Le petit homme vivrait, puisqu'apparemment une force invisible s'opposait à sa mort, avec détermination. Pour une raison mystérieuse, il appartenait à ce monde, envers et contre tout. A croire que l'Histoire aimait la cruauté – ou bien une nécessité encore incertaine sommeillait-elle dans ses brumes insondables ? Pourquoi vouloir d'un tel avenir pour les hommes, autrement ? Cela leur infligerait tant de souffrances qu'ils ne s'en relèveraient peut-être jamais. Une plaie béante risquait de marquer à jamais leur société.

Aiôn jeta un dernier regard dépité en direction de la tribune vide. Il connaissait ce genre de personnage – ce genre de monstres. Des enjôleurs et des bonimenteurs ! Autant de charognards greffés sur la carcasse du temps et prêts à n'importe quelle folie pour y laisser une empreinte, aussi minime soit-elle.

Autour du soldat, les derniers habitants regagnaient leur maison. Après l'excitation, la peur se répandait dans les rues.

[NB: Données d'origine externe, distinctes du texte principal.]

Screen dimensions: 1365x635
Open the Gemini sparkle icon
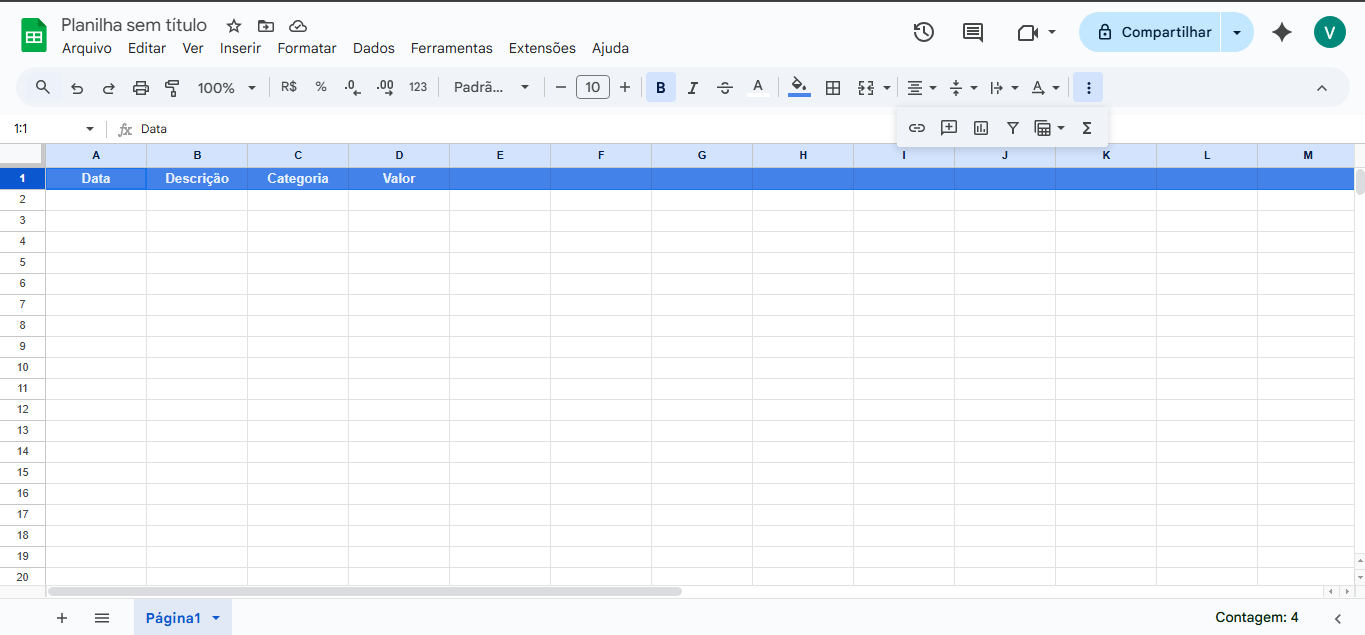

On distinguait son odeur familière, si l'on y prêtait suffisamment attention. Les épreuves qu'avaient traversées ces gens justifiaient leur désespoir. Encore aujourd'hui, l'Histoire ne les épargnait pas en leur envoyant un tel fléau, déguisé en miracle.

De toute manière, l'Histoire n'épargne personne, songea Aiôn, ni les petits, ni les grands. Si elle vous retient, en général votre fin n'est pas glorieuse. Elle vous prend dans les rets de sa mémoire collective et malmène votre image jusqu'à ce que vous soyez vidé de toute substance. Alors, un jour où l'autre, votre Figure se redresse sur les pages du livre et, vilipendée ou encensée, elle tire sa révérence.

Seul Aiôn ne parvenait pas à quitter la scène historique, en dépit de l'impitoyable chef d'orchestre. A chaque fois, il sautait pour mieux retomber sur ses pattes. Si le Temps avait été un chien, Aiôn aurait pu être sa puce – une puce savante, une puce de cirque même, parfois amusante, souvent dérangeante, toujours au cœur de l'existence, jamais sous la même apparence.

Aiôn. Démon ? Esprit éthéré de la Grèce Antique ? Sempiternel fantasme de l'homme, condamné à demeurer l'Eternel.